IoT Products Attract Public Attention amid the Pandemic in Japan

The Yomiuri Shimbun
The front door of this house in Tokyo is equipped with a smart lock that can be easily opened with a smartphone.

The novel coronavirus outbreak has brought people’s attention to consumer products that function in the realm of the internet of things (IoT), or the networking of everyday devices via the internet.

Among these products, smart locks and high-function LED bulbs, which can be operated with smartphones, are convenient, hygienic and said to be capable of preventing crimes.

When buying a detached house last year, a 33-year-old Tokyo company employee had a smart lock installed at the front door, which can be opened and closed with smartphone. The lock, named Ninja Lock M, is a product of Tokyo-based Linough Inc.

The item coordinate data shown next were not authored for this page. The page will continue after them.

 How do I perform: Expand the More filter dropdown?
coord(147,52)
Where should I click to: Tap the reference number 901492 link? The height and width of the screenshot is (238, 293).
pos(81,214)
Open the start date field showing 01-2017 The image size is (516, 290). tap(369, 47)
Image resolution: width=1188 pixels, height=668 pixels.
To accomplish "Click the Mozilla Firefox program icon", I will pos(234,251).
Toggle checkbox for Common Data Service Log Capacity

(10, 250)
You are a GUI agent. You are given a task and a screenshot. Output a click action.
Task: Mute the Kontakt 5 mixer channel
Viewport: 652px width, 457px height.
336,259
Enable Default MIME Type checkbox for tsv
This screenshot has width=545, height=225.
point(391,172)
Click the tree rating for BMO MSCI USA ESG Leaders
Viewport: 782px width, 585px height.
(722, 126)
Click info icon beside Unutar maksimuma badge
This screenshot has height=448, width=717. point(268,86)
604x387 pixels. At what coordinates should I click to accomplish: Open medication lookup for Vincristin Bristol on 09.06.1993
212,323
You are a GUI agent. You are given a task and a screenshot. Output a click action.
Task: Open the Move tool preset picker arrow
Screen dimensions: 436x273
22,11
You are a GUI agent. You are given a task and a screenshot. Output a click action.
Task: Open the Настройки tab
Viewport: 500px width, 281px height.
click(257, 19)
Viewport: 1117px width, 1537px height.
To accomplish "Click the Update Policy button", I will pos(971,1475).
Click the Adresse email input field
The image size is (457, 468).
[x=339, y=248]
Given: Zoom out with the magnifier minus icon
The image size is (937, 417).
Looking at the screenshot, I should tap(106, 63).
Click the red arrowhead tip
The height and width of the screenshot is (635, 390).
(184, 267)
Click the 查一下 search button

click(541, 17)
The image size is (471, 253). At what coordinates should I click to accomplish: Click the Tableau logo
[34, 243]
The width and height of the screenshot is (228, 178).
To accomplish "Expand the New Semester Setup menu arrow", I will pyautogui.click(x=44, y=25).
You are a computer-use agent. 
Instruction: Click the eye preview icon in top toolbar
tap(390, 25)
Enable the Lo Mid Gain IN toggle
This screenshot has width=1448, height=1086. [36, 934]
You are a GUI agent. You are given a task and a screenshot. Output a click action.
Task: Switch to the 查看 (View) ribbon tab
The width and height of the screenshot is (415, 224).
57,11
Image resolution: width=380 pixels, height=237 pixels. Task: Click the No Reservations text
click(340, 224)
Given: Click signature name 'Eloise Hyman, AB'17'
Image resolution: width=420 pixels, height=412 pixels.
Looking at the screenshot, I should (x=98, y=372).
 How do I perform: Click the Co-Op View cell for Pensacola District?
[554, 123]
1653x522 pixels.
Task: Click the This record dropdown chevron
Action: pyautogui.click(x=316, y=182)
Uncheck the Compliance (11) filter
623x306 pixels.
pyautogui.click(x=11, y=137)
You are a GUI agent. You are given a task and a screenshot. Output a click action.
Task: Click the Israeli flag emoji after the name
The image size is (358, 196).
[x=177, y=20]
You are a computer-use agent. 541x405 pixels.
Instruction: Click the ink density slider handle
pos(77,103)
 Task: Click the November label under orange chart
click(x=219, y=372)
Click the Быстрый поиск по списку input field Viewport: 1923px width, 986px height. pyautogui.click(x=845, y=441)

On a recent holiday, he arrived at his home with his 34-year-old wife, daughter, 4, and son, 2, carrying a lot of shopping bags. To unlock the door, he simply held up his smartphone to the lock.

“This is really convenient for us because we have small children and have to do a lot of shopping,” the man said with a smile.

Actually, the user can enter the house by just touching the door handle with no need to insert and turn a key.

The man also said, “I’m grateful for this system as when I come home with our small children, I don’t want to touch things at home as much as possible to prevent the novel coronavirus infections.”

The system automatically locks the door when it closes, so the user does not have to worry about whether the door has been locked when being away from home.

A Linough Inc. official said that the system sells well as people are becoming more and more interested in contactless devices.

A company employee in Osaka Prefecture, 34, started using Philips Hue, a high-performance LED bulb by Signify Japan in Tokyo, in all the rooms of his house.

The bulb changes brightness, color tone and so on in response to commands from speakers equipped with artificial intelligence (AI) or smartphones.

The Yomiuri Shimbun
A woman operates the IoT lighting equipment by her voice commands as her both hands being occupied with her child.

The man lives with his 34-year-old wife and their son, 1. When he comes home, he talks to the speaker. “Turn on the light,” and then the light turns on in response.

“I can wash my hands at the wash basin near the front door without having to touch the light switch,” he said happily. For security purposes, he sometimes sets a timer so that the light automatically turns on, he said.

According to Signify Japan, the sales of high-performance LED bulbs from April to July increased about 1.7 times from the same period last year. “This product is popular not only because it’s the contactless type, but also it can change the color tone by simply giving a command by voice,” said an employee in charge.

This product is received well by people who started teleworking recently amid the novel coronavirus pandemic, as users can change the lighting color: to pale blue when the user wakes up to enhance the power of concentration, and to orange for relaxation before falling asleep, the employee in charge said.

Panasonic Homes Co. has received orders for 147 rental housing buildings with IoT equipment, including an air conditioner that can be remotely controlled with smartphones.

Rental houses equipped with IoT devices are popular and often rented faster than ordinary rental houses, a company official said.

Yoichi Ikemoto, editor-in-chief of Suumo, which is Recruit Co.’s real estate and housing information website, said: “When purchasing IoT equipment, you should make sure that your smartphone and other devices are compatible. You should also check in advance whether information on timer setting and other matters do not leak from the devices you use.”